The Temptress in the Tea Pot

It is safe to say that The Harding Affair won't generate as much interest as the latest book on Hemingway's romances, Hotel Florida, but the "steamy" love letters between Warren Harding and Carrie Phillips will go on display at the Library of Congress after having been sealed for the past 50 years.

Harding and Phillips were both married at the time, which would have made the letters much better news fodder back in the late teens than they are now.  Harding ran successfully for President in 1920.  He wanted a "return to normalcy" after WWI and what had been seen as the much too "liberal" Wilson administration.  Such a torrid love affair would not have fit with the staid image he cultivated of himself, but seemed to be the one of the few things worth noting from his conservative life.  

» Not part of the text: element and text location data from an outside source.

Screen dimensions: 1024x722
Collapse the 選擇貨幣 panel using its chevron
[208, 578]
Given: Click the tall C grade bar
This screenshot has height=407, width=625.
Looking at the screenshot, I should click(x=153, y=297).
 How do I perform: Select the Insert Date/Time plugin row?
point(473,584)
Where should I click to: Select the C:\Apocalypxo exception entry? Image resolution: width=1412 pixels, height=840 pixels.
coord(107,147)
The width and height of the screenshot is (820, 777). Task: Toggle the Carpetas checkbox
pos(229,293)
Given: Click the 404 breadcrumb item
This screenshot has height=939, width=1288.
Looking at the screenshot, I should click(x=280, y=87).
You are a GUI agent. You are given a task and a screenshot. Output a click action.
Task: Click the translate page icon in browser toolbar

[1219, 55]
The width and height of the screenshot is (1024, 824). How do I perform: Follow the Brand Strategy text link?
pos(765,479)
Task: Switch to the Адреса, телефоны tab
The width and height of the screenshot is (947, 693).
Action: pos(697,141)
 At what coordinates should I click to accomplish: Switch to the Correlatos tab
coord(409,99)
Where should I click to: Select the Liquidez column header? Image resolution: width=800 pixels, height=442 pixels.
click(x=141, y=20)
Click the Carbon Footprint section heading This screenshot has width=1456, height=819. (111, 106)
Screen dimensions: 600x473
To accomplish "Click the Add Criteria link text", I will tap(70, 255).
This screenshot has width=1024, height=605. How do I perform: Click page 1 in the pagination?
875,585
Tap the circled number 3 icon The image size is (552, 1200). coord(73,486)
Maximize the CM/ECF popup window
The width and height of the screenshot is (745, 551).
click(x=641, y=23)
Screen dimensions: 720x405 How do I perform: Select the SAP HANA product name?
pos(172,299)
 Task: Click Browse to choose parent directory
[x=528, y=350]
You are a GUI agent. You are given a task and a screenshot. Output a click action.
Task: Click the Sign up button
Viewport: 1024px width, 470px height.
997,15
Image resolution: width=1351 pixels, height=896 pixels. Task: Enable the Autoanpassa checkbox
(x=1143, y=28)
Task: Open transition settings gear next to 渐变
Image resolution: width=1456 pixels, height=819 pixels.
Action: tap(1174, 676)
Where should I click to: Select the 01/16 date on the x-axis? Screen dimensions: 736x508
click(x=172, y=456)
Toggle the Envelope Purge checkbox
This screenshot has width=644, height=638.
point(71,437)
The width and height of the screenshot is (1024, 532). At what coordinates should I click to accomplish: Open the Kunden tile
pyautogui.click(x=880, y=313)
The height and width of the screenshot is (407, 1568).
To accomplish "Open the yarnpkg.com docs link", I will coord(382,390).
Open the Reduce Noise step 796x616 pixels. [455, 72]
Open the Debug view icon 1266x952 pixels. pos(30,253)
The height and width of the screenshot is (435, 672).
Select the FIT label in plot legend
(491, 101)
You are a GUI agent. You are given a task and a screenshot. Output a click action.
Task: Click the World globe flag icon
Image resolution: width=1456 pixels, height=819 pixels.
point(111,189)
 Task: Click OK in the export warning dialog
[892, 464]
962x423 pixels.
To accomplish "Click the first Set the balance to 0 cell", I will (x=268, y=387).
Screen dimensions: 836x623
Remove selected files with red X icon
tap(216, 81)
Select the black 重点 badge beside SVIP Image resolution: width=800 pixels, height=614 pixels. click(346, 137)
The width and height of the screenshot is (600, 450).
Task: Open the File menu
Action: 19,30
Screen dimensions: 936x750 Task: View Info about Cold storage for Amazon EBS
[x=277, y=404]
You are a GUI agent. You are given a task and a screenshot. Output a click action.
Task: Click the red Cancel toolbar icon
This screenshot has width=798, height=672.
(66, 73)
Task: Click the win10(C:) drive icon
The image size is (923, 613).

There were other affairs too, including one with Nan Britton, whose daughter she claimed was his.  The GOP did its best to keep these juicy stories under wraps in the 1920 election.  Nan was certainly the most fetching of the two, and 31 years younger than the Republican presidential nominee.


His administration was probably best known for the Teapot Dome Scandal, which ushered in oil influence peddling in the 1920s.   However, his tenure was cut short by a stroke of apoplexy on August 2, 1923, just two-and-a-half years into his first term.  There are conspiracy theories however regarding his untimely death.  Maybe Baba O'Reilly should explore these in his next book "Killing Harding."

Harding was succeeded by the equally staid Calvin Coolidge, presiding over perhaps the least memorable period in U.S. Presidents, 1920-1932, with the election of Herbert Hoover in 1928.  Big Business reigned supreme, with virtually nothing to regulate their interests, resulting in the worst stock market crash in history.

James D. Robenalt has certainly added a lot of intrigue to the romance.  He claims that Phillips and her daughter became German spies during WWI, and may have conspired with Harding to keep him out of the Presidential race in 1916, as it was in Germany's interest to keep the US out of the war.  Robenalt would like us to think that "counterfactual arguments abound" in the over 800 pages of correspondence between the two, but it strikes me as just a hook to read his book.